Last week, Jay Leno appeared on the Bill Maher's Real Time. I've never been much of a Jay Leno watcher and don't know much about him, but apparently he's very knowledgeable about cars. The segment got under way with a discussion of our surprisingly low fuel prices over the last month. Leno predicted the reason for the price drop was that we are driving smarter, more fuel efficient cars. There are probably 20 million more cars on the road than there were ten years ago but we are using less fuel.
He gave an interesting comparison about how our cars have changed over the years. A 1977 Ford Galaxy parked on the road with the engine off pollutes the air more than a new car driving down the road at 65 mph. The paint used on the Galaxy alone pollutes the air.

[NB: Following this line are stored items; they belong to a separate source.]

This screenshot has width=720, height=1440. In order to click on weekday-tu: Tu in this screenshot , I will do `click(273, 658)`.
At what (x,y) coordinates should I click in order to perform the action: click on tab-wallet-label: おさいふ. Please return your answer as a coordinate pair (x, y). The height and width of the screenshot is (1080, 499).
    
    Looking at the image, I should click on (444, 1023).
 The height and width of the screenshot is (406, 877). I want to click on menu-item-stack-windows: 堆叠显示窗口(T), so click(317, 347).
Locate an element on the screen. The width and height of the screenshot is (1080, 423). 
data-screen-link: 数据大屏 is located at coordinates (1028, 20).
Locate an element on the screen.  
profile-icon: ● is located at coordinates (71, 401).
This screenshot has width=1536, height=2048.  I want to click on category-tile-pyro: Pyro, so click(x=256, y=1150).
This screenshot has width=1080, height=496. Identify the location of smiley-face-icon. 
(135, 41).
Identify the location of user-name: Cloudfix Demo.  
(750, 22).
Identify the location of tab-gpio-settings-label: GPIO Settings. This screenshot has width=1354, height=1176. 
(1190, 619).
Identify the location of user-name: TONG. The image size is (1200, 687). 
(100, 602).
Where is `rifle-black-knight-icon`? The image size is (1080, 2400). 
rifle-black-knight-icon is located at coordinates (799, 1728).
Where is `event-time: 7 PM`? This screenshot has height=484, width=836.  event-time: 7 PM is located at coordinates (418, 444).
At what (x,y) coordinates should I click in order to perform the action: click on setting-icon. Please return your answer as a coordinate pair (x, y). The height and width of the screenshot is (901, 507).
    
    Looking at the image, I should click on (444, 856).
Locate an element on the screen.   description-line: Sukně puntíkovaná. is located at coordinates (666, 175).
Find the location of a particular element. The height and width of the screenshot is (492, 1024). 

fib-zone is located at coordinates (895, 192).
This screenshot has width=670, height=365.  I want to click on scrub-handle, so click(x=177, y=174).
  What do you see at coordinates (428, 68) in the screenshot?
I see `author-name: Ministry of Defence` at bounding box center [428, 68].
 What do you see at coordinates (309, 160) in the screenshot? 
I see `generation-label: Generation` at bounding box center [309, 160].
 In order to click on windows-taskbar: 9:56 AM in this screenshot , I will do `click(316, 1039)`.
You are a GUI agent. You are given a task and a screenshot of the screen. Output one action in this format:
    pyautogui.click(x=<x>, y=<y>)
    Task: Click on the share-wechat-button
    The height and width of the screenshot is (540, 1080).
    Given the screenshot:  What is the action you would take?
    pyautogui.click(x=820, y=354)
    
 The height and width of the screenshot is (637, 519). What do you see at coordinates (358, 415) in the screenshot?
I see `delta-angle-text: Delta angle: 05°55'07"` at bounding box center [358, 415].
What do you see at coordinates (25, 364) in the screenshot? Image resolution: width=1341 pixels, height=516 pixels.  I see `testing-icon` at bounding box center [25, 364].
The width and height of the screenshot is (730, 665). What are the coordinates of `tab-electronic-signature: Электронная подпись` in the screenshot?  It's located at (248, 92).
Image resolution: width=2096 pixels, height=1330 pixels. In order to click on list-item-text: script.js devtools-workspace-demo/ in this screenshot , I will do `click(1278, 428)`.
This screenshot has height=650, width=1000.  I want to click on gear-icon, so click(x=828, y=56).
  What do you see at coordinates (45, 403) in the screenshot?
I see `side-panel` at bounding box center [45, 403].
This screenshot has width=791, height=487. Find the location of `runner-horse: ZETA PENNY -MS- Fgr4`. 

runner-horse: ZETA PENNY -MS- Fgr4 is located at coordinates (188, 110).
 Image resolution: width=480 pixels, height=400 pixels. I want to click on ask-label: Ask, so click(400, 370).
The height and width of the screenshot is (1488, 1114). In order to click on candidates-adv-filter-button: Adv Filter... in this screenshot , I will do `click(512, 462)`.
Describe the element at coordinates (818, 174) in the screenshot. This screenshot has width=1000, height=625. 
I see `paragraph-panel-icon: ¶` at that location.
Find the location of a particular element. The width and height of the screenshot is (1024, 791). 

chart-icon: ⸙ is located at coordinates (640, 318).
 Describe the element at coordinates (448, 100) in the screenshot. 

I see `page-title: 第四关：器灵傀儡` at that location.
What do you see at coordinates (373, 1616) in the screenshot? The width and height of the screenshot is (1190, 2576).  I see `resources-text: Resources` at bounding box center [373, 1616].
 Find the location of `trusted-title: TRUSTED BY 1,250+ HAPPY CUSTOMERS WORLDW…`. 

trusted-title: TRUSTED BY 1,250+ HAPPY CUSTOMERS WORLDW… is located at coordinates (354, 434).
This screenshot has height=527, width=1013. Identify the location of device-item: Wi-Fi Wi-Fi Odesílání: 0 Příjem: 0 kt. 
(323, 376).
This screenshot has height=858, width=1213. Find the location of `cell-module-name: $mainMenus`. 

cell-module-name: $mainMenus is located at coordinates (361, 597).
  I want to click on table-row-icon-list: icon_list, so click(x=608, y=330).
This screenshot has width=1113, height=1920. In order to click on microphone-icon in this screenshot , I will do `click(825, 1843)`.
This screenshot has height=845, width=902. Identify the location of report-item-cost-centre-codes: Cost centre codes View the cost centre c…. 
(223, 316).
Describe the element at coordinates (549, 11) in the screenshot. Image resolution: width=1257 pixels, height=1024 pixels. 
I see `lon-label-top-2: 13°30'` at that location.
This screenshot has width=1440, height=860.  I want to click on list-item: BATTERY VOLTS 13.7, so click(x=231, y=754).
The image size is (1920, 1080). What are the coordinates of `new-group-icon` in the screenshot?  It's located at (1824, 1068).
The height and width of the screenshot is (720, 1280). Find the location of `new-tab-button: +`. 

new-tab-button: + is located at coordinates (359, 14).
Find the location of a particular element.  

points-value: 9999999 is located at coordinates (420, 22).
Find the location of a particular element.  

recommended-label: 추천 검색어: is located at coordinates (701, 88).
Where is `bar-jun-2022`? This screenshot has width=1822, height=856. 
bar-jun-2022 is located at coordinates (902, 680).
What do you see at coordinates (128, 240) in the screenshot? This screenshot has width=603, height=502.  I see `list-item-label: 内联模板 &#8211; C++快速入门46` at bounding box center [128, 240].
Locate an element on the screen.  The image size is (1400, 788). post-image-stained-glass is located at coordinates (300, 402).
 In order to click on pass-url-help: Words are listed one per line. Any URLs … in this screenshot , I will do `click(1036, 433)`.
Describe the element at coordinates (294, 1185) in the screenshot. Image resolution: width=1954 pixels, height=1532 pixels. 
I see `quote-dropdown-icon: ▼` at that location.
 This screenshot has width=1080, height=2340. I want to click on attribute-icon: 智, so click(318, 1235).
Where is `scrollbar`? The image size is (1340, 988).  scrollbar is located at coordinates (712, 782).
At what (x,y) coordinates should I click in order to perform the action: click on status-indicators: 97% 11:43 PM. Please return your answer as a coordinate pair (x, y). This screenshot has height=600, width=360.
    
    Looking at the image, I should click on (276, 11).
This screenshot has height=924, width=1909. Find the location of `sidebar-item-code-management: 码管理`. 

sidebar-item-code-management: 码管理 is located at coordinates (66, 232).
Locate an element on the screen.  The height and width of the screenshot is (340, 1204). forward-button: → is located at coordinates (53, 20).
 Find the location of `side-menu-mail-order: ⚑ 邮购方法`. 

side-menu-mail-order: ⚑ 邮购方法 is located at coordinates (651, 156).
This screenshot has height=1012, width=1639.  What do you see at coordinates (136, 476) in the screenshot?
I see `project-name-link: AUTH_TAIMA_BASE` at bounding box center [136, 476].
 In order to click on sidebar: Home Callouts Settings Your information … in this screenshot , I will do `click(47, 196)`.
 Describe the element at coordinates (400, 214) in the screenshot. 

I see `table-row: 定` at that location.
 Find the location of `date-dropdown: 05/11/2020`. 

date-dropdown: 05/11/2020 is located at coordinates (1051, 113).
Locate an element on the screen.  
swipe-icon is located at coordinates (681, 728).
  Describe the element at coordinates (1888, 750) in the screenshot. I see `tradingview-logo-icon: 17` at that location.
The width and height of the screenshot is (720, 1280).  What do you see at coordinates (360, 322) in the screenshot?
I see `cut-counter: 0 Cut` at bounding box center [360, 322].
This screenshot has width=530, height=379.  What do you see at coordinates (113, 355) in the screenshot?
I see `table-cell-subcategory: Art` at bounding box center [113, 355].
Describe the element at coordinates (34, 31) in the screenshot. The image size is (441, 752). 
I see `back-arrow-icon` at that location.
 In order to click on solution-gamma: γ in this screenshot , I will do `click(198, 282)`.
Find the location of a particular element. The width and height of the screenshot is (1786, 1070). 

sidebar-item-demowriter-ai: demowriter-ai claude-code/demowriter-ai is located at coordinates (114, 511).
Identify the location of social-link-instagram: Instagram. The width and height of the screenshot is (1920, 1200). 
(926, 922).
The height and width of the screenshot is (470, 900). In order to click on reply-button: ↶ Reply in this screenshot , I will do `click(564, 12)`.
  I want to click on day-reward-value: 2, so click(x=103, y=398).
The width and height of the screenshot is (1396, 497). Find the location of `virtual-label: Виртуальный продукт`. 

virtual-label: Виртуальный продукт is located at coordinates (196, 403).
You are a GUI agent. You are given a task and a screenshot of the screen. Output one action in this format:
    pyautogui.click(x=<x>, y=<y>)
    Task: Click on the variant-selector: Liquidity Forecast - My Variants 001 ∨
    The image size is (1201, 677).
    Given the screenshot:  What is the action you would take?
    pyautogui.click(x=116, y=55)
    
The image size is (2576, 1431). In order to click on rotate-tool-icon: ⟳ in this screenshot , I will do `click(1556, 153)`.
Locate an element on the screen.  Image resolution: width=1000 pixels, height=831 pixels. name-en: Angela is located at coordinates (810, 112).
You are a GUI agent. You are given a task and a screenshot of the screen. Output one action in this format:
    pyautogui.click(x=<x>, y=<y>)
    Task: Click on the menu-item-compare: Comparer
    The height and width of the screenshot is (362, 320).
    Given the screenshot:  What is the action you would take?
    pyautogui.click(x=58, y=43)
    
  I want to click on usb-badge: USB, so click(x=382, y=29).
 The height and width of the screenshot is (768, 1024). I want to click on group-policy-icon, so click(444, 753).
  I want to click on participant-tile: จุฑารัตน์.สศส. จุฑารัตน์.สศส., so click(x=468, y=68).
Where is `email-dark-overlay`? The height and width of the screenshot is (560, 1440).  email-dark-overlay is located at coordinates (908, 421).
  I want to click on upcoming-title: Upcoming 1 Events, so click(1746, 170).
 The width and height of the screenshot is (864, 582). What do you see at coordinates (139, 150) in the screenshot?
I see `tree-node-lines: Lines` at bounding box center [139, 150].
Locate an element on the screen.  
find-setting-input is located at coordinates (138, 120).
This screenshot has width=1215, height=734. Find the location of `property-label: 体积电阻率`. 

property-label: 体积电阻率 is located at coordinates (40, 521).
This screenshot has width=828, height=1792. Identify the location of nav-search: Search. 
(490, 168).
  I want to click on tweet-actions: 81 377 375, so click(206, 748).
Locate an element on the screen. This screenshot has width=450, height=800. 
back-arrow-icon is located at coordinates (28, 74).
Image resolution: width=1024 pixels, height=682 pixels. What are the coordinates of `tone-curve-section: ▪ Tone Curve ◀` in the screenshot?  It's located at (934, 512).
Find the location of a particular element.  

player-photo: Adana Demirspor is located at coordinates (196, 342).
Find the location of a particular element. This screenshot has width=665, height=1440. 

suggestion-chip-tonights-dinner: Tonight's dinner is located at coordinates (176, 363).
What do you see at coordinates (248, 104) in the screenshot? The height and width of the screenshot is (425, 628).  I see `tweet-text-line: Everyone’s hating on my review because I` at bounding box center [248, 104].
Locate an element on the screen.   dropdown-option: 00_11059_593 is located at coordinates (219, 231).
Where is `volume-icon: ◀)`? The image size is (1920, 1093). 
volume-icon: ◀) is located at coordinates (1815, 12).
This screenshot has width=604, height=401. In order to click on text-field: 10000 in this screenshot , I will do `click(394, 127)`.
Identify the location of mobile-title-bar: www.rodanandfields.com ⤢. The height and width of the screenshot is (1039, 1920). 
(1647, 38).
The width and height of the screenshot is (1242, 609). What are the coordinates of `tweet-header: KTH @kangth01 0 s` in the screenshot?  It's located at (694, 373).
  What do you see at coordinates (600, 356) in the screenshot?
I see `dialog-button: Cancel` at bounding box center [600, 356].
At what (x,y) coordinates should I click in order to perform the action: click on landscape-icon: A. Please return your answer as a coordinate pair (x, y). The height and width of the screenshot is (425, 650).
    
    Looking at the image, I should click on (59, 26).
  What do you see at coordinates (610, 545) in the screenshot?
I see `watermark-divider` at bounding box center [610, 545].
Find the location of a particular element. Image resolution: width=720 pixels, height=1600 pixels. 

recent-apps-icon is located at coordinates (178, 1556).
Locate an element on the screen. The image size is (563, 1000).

Our cars are being built better and therefore our pollution has actually been greatly reduced over the last 20-30 years. And in a city like Los Angeles, where we are addicted to our cars and have very limited public transportation, that reduction in pollution does say something about those pesky regulations that have been placed on cars over the last several years.
Leno referenced not being able to see the mountains when he first moved out here in the mid 70s due to the smog we had here. Having been born in the 70s, I have actually witnessed the reversed pollution that has taken place over the last several years. I vividly remember looking out towards the mountains, any of them, and have them be just covered in a haze of brown smog. Our air was BROWN. It would sock itself in The Valley (the mountains corralling it in), and you could literally see the air.
There were many days when, as a kid who played outside for hours, it would hurt to breathe. A deep breath would seize up your lungs. When telling our parents about how our chests hurt after running and playing, they would say things like, "It's the smog. Try taking smaller breaths," or, "Don't breathe too deeply when you're outside." We had been the most polluted city for so many years, it was just the norm.
But now, it is a rare day to see the brown haze hanging over our heads, and I can't tell you the last time my chest hurst. We are still a heavily polluted city in other types of pollutants, but so much less of it comes from our cars. But it does always make me chuckle when, once-in-a-blue moon, poor air quality is calculated and we have to keep our school kids inside the buildings. The announcement is given via the PA system. It makes me roll more eyes. Air quality? You have got to be kidding me. If your chest ain't hurting when you breathe, it's fine!